### EXERCISE REQUIREMENTS
Copy out every line of these records word for word, leaving out the pictures.

--- START OF GIVEN RECORDS ---

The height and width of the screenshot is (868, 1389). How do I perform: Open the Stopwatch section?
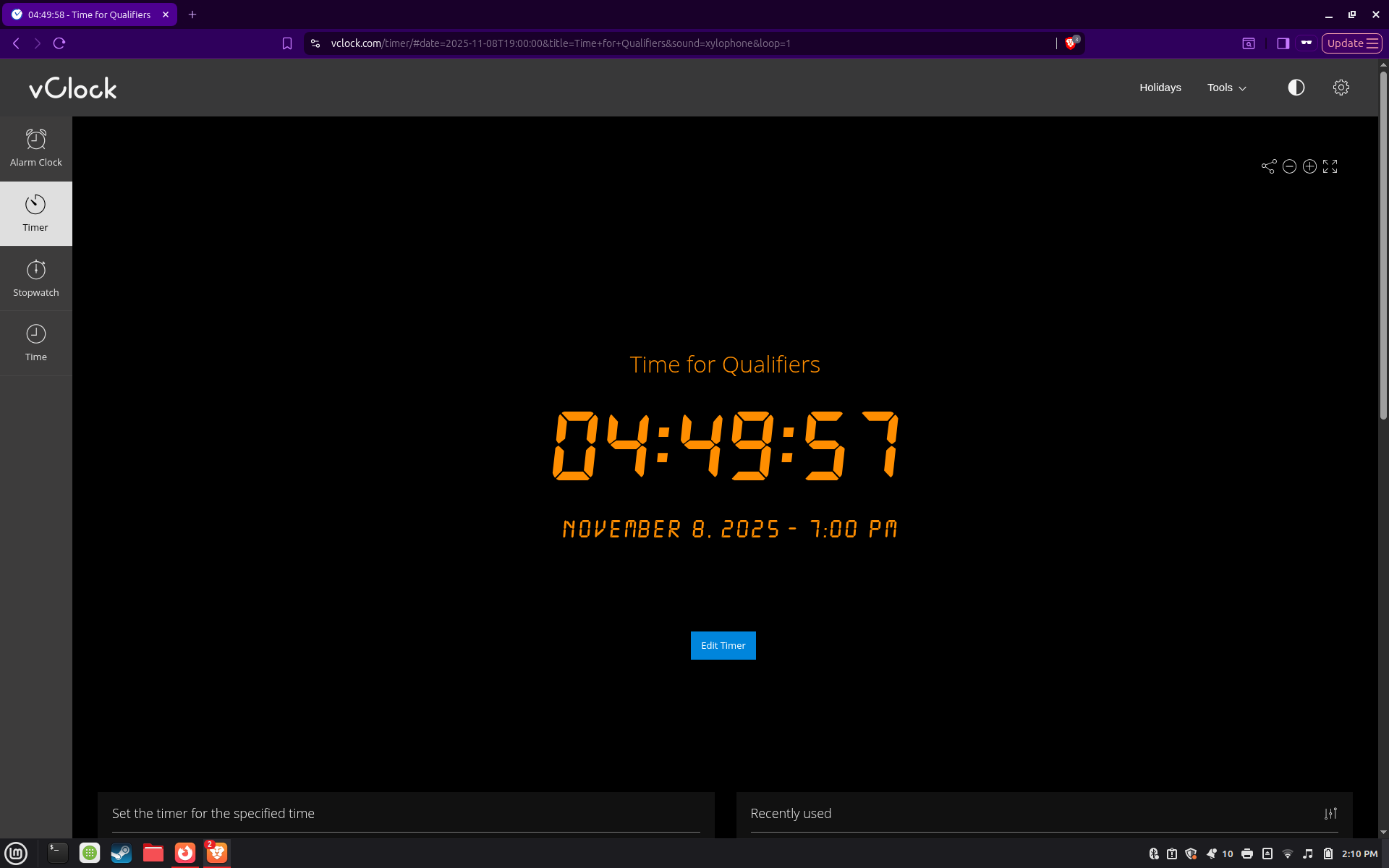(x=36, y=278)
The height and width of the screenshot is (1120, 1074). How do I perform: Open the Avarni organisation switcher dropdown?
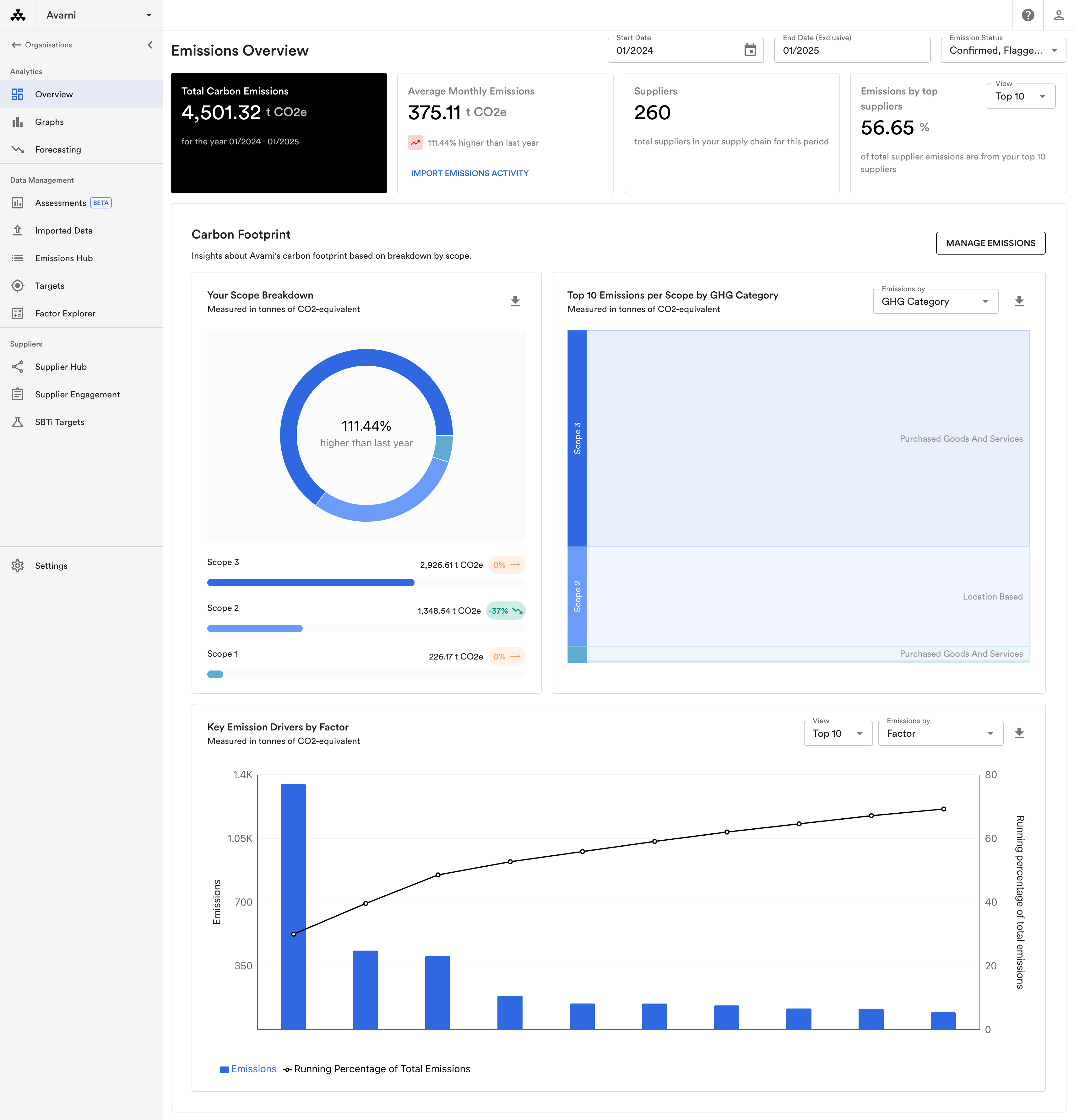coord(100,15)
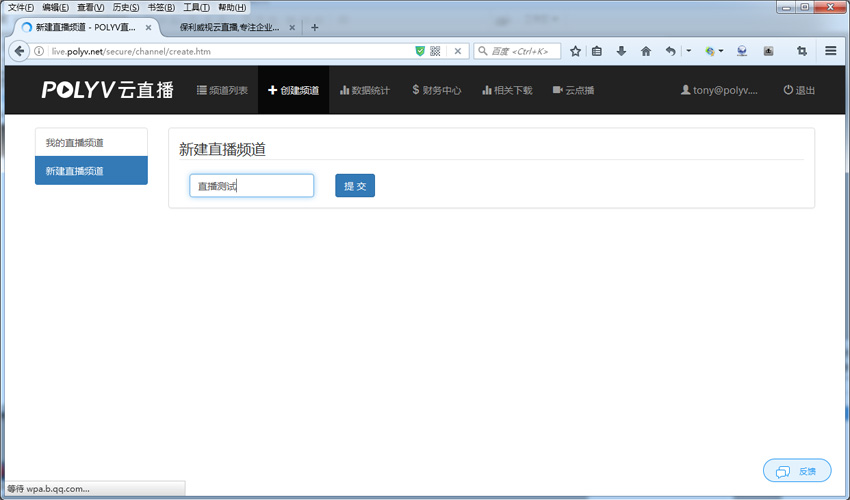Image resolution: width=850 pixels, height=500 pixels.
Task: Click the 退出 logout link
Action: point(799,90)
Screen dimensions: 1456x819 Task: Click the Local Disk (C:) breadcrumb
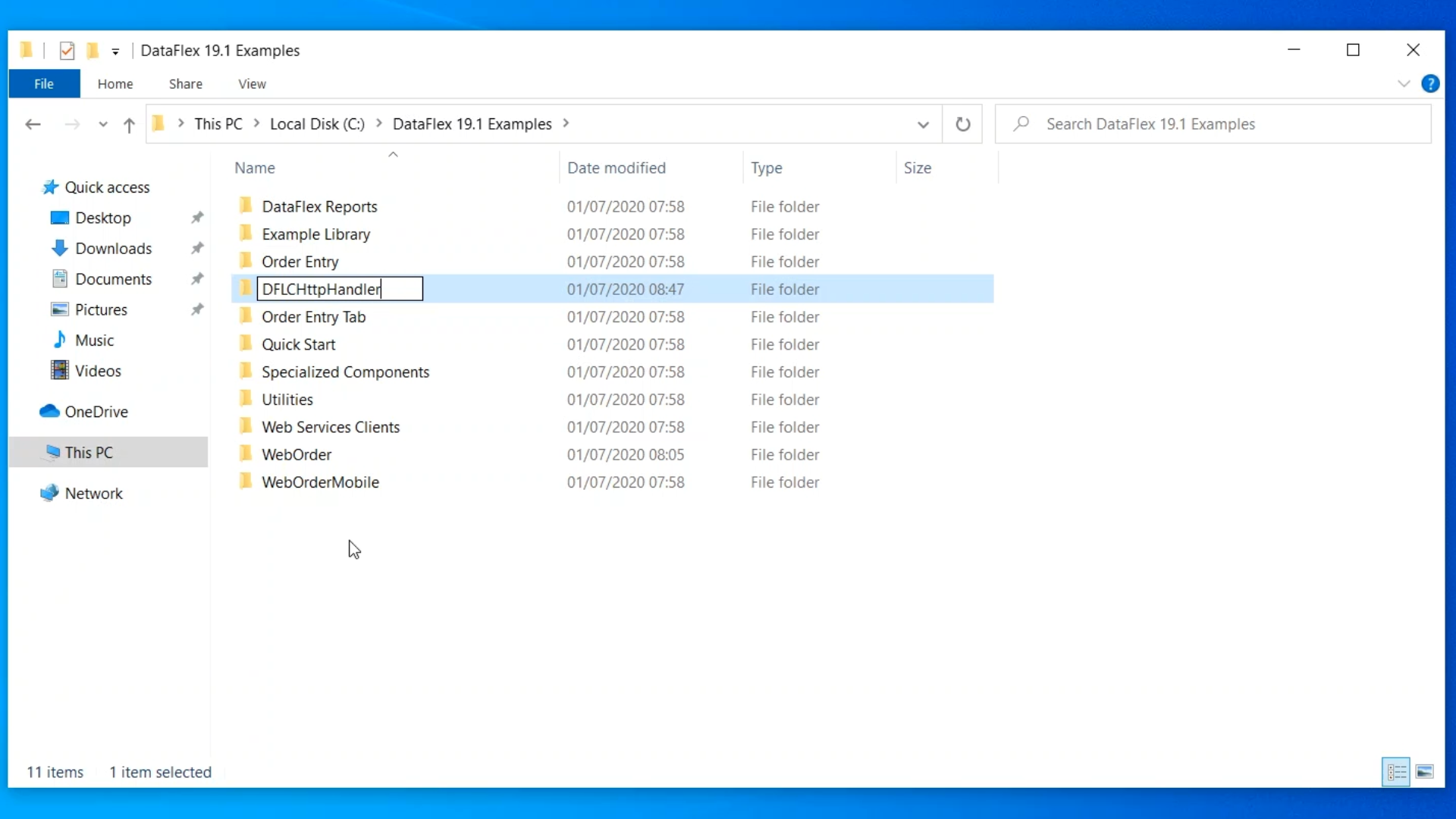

--- END OF GIVEN RECORDS ---

### SOLVED PROBLEM
The height and width of the screenshot is (868, 1389). How do I perform: Open the Stopwatch section?
(x=36, y=278)
The height and width of the screenshot is (1120, 1074). How do I perform: Open the Avarni organisation switcher dropdown?
coord(100,15)
Image resolution: width=850 pixels, height=500 pixels.
Task: Click the 退出 logout link
Action: point(799,90)
Screen dimensions: 1456x819 Task: Click the Local Disk (C:) breadcrumb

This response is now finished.